Some time back the Coast Guard and their big brother Department of Homeland Security wrote a letter to the Port of Newport saying, “We’d sure like to homebase two of our latest patrol cutters in your port. What do you think?”
The port’s initial reaction was one of near jubilation because it would help the port’s bottom line in light of the crash of the Asian raw log market.
But port officials quickly learned that the Coast Guard and Homeland Security seemed more intent on having a one-way conversation. The demands were for two berths when the port said it could only provide one. Also, since NOAA controls all the docks the port reasoned it would be smart if NOAA was brought into the discussions.
Then Coast Guard/Homeland Security started talking about a new 400 foot long dock addition to the NOAA facility to accommodate the new cutters.
The port was taken aback by that because you don’t just throw up new docks without an environmental assessment and some very expensive mitigation somewhere else, in the bay or along the river, to compensate for loss of fish and other wildlife habitat taken up by such a large dock.
Silence from Coast Guard/Homeland Security.
Port Commission wonders what’s going on.
Port Commissioner David Jincks was the first to “cut through the fog” by saying that the port’s first loyalty is to NOAA. Jincks said NOAA is leasing the facility and NOAA has their own plans for it. Secondly, says Jincks, the port isn’t done completing all the environmental mitigation required for everything that’s been built already. Couple that with the need to do major repairs, even possibly expansion to Port Dock 5, and all the mitigation that will be required for that, and you’ve got a lot of uncertainty, if not a huge financial exposure.
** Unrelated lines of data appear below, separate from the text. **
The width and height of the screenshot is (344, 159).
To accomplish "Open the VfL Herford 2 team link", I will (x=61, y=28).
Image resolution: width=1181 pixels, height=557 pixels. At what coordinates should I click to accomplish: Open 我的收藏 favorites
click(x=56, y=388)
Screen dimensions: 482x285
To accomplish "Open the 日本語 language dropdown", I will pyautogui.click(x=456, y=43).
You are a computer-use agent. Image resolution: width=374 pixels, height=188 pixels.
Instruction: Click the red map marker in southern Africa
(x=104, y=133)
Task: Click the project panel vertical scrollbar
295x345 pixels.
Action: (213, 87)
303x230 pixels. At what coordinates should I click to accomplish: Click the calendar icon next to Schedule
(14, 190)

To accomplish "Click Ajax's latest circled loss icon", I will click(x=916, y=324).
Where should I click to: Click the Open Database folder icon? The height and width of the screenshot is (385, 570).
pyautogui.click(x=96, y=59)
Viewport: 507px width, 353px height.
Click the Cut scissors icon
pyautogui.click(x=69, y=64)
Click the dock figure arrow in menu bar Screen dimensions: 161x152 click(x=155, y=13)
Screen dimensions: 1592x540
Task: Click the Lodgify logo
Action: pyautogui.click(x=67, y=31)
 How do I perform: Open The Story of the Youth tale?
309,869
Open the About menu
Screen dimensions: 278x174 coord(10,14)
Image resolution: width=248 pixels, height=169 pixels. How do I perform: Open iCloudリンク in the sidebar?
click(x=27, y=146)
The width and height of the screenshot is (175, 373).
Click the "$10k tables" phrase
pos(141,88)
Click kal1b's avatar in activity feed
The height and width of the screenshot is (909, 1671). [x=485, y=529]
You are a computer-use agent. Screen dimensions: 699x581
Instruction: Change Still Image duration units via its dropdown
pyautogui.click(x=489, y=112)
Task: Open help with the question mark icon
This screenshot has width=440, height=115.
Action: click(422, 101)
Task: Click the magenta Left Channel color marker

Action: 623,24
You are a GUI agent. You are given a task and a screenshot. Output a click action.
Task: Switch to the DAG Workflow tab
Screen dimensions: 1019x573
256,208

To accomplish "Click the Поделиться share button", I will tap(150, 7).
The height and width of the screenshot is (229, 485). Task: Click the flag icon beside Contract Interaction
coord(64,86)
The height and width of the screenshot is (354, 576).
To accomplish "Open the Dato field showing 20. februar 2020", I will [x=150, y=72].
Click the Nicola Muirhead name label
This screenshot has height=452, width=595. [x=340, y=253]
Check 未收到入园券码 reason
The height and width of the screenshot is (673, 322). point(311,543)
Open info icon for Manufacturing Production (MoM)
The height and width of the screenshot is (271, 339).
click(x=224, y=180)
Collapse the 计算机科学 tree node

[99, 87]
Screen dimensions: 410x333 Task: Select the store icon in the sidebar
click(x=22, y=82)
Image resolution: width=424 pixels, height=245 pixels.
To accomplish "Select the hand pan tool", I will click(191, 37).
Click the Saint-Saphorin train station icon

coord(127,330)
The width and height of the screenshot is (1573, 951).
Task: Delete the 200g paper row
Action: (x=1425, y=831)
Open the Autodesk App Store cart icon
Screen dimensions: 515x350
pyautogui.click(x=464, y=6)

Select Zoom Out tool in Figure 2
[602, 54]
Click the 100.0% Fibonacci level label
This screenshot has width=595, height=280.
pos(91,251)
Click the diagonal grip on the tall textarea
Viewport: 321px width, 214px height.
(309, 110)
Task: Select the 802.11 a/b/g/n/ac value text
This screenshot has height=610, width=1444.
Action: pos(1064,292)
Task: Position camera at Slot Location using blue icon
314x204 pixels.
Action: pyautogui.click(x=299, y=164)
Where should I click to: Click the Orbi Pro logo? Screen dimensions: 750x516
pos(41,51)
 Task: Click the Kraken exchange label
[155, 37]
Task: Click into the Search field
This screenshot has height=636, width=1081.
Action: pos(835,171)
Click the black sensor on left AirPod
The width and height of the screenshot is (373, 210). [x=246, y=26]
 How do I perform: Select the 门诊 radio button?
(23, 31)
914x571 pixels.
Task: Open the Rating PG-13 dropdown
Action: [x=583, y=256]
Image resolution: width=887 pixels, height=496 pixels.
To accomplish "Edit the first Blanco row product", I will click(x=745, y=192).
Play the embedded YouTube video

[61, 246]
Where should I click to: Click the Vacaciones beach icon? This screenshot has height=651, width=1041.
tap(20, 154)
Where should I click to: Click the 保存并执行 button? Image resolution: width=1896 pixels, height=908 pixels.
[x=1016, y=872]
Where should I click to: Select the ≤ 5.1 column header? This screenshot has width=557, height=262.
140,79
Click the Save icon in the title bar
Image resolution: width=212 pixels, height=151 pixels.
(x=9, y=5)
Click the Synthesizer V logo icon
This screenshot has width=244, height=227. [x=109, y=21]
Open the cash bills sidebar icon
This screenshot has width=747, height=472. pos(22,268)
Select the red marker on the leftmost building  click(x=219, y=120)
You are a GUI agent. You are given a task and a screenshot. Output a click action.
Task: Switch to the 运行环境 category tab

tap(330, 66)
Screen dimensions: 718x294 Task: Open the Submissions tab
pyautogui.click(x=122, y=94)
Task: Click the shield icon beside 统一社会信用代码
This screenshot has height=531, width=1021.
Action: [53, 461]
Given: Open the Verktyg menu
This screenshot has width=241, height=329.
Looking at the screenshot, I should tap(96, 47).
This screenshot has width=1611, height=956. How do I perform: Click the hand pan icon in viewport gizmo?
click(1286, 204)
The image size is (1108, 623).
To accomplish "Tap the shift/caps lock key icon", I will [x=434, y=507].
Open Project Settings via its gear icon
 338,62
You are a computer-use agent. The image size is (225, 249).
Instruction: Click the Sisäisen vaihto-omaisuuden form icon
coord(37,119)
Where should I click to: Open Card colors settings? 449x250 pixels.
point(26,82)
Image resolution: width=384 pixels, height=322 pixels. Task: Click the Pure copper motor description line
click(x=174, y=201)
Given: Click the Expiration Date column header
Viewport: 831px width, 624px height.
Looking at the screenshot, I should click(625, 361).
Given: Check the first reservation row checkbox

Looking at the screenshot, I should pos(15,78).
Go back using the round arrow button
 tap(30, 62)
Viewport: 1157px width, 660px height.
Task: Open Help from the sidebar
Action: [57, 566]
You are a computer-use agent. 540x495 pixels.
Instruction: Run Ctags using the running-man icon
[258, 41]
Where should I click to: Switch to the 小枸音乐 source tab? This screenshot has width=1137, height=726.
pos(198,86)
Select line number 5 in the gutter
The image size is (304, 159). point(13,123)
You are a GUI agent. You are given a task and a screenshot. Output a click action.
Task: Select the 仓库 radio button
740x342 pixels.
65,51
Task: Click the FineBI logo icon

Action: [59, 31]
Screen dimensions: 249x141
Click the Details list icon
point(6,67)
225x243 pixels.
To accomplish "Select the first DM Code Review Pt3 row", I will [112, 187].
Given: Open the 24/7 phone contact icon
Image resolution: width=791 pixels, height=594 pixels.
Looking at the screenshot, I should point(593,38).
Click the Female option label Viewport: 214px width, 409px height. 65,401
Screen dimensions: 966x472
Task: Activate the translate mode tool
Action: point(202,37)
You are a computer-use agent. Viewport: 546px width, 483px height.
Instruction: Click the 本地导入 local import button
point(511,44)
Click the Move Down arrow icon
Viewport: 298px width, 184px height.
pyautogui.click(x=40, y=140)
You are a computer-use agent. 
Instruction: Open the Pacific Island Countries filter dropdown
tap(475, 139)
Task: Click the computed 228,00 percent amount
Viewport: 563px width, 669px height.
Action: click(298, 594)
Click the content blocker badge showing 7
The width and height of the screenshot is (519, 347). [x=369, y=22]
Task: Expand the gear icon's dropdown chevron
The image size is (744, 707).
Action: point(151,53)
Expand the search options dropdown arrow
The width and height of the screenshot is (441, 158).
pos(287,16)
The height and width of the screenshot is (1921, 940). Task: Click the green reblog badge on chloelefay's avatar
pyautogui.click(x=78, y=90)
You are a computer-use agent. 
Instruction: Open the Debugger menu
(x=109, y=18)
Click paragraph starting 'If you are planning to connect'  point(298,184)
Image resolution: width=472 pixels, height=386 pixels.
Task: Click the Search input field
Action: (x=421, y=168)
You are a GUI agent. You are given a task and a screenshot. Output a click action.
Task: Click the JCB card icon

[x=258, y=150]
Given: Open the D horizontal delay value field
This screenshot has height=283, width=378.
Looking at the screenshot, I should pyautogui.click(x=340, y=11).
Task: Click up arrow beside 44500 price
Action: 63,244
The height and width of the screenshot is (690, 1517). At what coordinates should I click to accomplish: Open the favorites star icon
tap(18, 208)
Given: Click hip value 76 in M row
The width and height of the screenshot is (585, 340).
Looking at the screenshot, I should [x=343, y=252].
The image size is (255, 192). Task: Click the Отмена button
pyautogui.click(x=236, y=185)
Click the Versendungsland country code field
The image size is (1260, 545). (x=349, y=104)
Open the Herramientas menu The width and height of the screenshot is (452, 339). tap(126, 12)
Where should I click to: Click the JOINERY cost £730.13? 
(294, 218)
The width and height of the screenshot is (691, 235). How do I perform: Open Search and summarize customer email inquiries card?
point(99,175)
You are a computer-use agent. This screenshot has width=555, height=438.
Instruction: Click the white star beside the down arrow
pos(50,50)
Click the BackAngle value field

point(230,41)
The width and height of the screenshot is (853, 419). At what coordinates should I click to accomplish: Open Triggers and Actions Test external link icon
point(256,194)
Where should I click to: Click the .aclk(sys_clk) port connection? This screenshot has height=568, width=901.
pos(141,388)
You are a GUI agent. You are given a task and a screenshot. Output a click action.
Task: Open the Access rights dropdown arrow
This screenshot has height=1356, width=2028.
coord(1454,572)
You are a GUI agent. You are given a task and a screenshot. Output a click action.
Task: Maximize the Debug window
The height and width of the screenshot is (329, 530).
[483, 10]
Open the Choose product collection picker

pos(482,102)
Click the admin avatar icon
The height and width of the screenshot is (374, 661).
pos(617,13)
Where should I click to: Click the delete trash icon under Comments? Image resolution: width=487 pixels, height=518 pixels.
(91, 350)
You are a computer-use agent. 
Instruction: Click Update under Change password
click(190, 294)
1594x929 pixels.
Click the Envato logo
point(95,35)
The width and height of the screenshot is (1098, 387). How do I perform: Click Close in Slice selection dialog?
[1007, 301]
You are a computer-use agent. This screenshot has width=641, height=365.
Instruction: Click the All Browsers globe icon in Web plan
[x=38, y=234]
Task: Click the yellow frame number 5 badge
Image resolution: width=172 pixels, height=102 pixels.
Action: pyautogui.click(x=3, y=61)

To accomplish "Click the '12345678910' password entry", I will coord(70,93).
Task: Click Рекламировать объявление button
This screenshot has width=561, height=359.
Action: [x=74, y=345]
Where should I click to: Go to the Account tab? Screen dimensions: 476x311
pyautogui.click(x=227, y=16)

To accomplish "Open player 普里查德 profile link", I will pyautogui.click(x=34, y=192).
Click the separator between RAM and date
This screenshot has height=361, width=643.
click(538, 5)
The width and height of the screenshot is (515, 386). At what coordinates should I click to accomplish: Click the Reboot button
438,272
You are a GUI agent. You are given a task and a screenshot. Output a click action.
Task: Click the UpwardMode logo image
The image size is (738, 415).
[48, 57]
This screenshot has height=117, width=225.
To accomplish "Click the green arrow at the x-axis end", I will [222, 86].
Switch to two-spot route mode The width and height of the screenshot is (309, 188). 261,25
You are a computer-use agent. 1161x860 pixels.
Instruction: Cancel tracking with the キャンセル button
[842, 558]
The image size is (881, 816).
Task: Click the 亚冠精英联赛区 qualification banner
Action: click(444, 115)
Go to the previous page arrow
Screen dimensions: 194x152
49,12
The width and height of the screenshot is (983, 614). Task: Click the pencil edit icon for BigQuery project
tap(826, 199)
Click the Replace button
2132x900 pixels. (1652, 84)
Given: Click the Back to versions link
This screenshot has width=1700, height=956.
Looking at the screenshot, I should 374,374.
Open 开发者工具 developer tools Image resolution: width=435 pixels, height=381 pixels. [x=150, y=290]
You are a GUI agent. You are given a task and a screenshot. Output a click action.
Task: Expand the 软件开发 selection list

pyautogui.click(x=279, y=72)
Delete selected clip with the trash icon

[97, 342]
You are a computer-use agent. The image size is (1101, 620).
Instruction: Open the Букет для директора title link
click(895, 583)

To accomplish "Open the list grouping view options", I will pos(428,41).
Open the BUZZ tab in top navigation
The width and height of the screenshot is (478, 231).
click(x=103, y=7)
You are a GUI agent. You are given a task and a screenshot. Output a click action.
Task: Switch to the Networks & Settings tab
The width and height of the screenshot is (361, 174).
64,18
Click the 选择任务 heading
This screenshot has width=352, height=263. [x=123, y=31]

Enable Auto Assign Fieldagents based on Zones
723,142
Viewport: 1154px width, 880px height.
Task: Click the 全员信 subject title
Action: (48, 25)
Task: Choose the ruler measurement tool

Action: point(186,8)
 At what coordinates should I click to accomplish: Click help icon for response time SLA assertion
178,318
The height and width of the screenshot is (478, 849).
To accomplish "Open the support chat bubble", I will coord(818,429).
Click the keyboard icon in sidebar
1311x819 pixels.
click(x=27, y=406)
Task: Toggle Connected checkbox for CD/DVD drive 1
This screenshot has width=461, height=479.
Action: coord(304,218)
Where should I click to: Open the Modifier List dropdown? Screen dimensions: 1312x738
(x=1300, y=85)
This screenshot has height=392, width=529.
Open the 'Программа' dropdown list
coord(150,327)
Jincks said there are many unknowns at this point – and that the Coast Guard/Homeland Security needs to be fully transparent in their communications with the port.
Commissioner JoAnn Barton chimed in with her full support of Jincks’ position. However other commissioners, along with Port General Manager Kevin Greenwood, urged that the port try to be a bit more forward with their communications with the Coast Guard/Homeland Security to get a more fluid two-way conversation going.
And that’s pretty much where the subject was left.
Newport is not the only location that the Coast Guard/Homeland Security Department is looking at. The Port of Astoria is also in the running.